* TASK DIRECTIONS:
Filter the data for lines with the word "computer", then copy every line so identified.

Segment Start: EXTRACTED ENTRIES

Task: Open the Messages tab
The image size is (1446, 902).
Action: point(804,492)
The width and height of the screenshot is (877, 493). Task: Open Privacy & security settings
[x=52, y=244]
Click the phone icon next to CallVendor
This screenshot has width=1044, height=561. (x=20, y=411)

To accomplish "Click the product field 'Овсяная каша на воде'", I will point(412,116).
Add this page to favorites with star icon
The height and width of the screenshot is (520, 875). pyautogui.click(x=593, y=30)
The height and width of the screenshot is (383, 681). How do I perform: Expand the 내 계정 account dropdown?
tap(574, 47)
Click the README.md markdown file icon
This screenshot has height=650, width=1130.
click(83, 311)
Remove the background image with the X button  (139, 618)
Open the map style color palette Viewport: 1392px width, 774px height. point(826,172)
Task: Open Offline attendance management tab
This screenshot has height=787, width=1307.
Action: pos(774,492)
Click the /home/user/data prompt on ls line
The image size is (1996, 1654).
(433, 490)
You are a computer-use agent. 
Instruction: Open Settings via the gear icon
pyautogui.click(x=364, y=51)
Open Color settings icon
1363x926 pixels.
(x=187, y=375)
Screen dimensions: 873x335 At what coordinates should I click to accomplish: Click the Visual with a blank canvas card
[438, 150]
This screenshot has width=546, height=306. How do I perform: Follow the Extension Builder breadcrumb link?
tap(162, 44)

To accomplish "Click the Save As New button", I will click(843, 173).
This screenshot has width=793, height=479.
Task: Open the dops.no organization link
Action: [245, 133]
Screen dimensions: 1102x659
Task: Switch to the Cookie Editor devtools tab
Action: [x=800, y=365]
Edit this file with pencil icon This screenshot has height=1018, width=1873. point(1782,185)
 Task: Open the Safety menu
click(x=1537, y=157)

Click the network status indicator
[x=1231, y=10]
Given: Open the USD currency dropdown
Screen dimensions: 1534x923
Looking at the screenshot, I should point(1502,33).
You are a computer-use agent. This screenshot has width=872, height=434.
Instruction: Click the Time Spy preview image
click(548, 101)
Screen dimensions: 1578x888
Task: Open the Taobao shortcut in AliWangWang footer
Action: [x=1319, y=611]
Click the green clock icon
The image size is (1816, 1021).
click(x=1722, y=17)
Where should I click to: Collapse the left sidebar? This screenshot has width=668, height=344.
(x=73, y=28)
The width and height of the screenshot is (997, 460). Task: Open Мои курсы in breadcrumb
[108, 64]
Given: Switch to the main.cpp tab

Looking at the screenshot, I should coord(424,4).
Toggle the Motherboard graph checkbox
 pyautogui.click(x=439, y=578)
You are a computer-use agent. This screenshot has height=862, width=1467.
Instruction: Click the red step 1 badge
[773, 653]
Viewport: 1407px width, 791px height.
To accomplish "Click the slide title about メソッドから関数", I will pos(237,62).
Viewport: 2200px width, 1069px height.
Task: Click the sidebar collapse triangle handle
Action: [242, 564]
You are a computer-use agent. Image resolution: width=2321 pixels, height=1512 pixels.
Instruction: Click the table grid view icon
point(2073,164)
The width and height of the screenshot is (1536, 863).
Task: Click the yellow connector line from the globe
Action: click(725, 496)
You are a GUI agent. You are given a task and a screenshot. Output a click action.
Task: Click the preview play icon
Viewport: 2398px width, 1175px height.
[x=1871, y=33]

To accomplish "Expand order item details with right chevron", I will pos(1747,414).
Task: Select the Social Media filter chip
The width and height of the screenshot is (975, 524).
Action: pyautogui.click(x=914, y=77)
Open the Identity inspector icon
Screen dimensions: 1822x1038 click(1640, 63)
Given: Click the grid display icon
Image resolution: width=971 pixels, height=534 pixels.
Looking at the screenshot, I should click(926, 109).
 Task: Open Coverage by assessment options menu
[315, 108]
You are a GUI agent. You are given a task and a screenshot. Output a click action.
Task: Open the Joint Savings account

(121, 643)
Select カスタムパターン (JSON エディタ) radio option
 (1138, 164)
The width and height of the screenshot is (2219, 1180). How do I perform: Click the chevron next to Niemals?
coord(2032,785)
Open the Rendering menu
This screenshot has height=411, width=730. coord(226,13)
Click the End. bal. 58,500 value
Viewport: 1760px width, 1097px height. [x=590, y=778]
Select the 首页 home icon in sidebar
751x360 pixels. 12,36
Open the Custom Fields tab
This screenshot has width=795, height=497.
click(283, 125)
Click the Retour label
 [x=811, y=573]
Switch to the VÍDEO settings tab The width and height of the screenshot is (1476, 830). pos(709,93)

Segment End: EXTRACTED ENTRIES

* PROBLEM SOLUTION:
You are a computer-use agent. 
You are a computer-use agent. This screenshot has width=872, height=434.
You are a computer-use agent. This screenshot has height=862, width=1467.
You are a computer-use agent. Image resolution: width=2321 pixels, height=1512 pixels.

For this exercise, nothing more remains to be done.